Unfortunately, our relationship was very close and we were very strong friends. Once we had a few months cusion after the break up and even b4 I started seeing this new guy, I thought we could maintain a friendship. However, he is now telling me how he has changed and even trying to prove it by talking marriage, moving in, family, etc.
I almost want to eblieve it, which scares me.... However, then I was up from that dillusion and realize that being friends with him and hearing his pleas is just detracting from my new relationship. I don't want that to happen. I've let that happen before.
Today I told him that i care about my new boyfriend and to leave me alone for good and let me be happy. He says he will. We will see.
Any advice, support? I feel like I have done a disservice to my new love by trying to maintain a friendship with my old love......
Malena

Hi Malena,
From what you say in your post, it sounds like you've done everything right. Maybe you have been doing some disservice to your current relationship by keeping up contact with your ex, but you've stopped that now. I think it is good that you're no longer in contact with your ex, since being in contact with him doesn't seem like its done you any good.
It will be hard at first to stay away from your ex, but after awhile, you won't notice that you're not in contact anymore. Hopefully, your new love will become even deeper to the point where you could contact your ex, but you don't even want to...
Just hang in there, you're doing your best, and that is all anyone can ask!
-Nikki
co-cl of Breaking Up is Hard to Do!
Malena, I think I remember you from these boards about 18 months ago. Your BF would not commit, would not introduce you to family because you came from different backgrounds, was very controlling, and less then loving. Please, for your own sanity, let this guy go -- what does he give you? how has he enriched your life, what values to you share?

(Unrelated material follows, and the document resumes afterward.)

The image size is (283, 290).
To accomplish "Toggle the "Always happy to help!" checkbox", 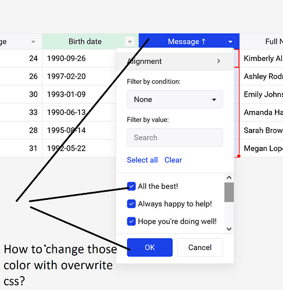I will click(131, 204).
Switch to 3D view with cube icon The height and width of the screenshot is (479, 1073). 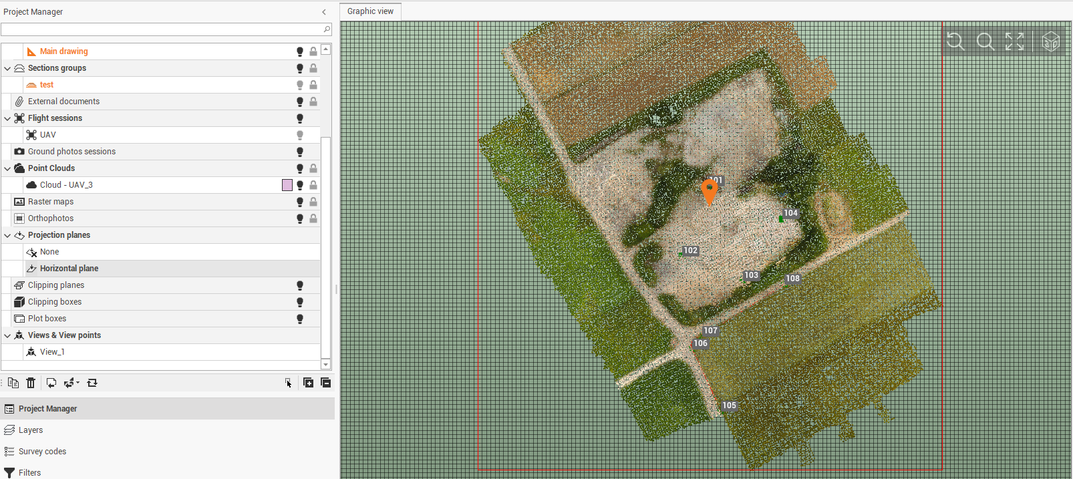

How does he encourage you to be a better person, What does he show you that indicates you are anything more to him than something to play with and manipulate. this is not love -- it is obsession. He does not have your best interests at heart. Talk is cheap -- words should match actions. Do not let him derail you from your path of healing and moving on.
I am not attempting to label you, but you might want to check out the Co-dependent and Love Addict board. It may enlighten you in ways that you would not believe. Take care
Lois
Thank you Lois
You are right - that is me, er... Was me :). I told him that there was no chance we would ever get back together and he would be better 'proving' his new self to new women.
I am happy with the relationship I have now and want to see where it goes.
Thanks for the support!!
Malena
Malena, I thought for sure I responded to you yesterday but I'm not finding my post (did you post on any other boards?). In any event, I think that being in contact with your ex is a big disservice to YOU, let alone your new relationship. He treated you *terribly*...why do you want to be friends with someone like that?
In any event, I would use technology to ensure that it is difficult if not impossible for him to contact you again. Block him from calling, emailing or IM'ing you...and if you can't block him, I think serious consideration of changing your number is in order in this situation.